### Dataset excerpts
▬▬▬▬▬▬
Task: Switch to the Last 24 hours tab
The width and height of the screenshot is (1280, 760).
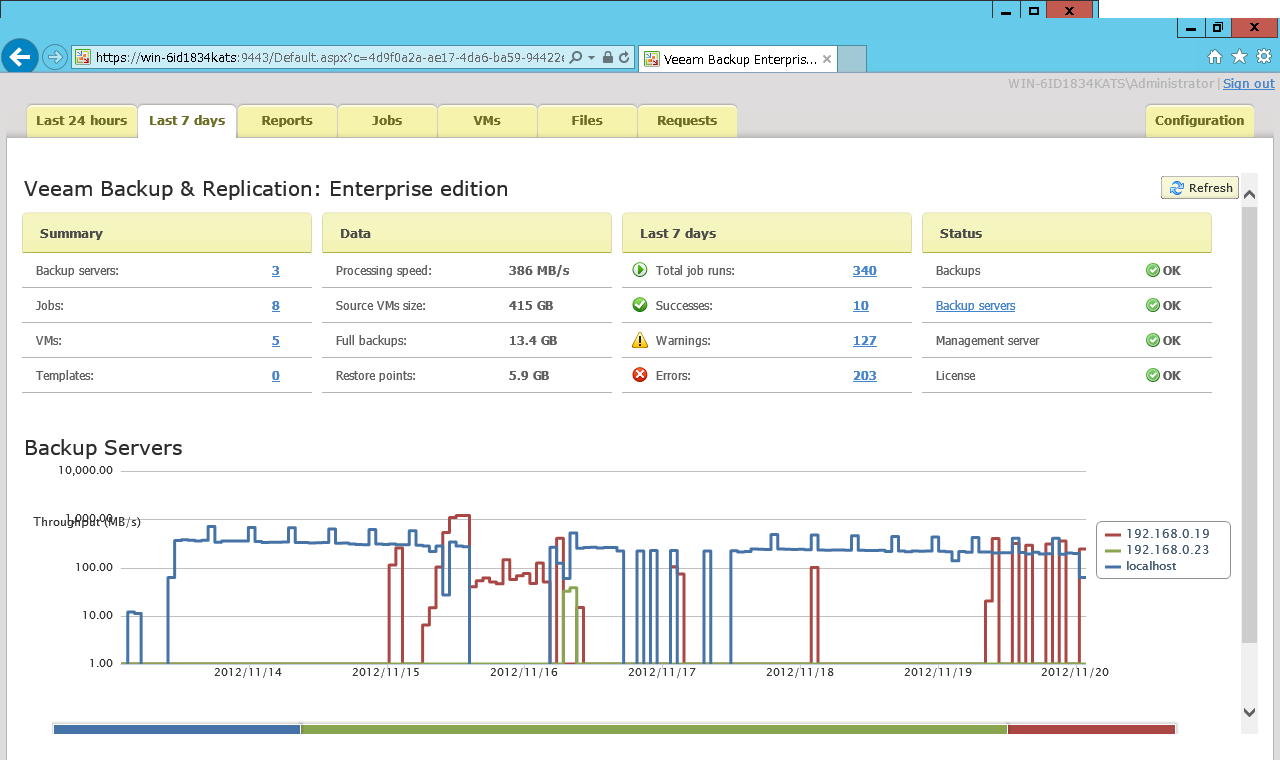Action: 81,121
▬▬▬▬▬▬
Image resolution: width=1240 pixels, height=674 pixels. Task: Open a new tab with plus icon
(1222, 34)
▬▬▬▬▬▬
### Stated task
Edit the rows between the line holding "Task: Switch to the Last 24 hours tab" and the line holding "Action: 81,121", inclusive, so that "screenshot" becomes "screen capture" and nothing else changes. Omit the pictures from your answer.

### Reply to the task
Task: Switch to the Last 24 hours tab
The width and height of the screen capture is (1280, 760).
Action: 81,121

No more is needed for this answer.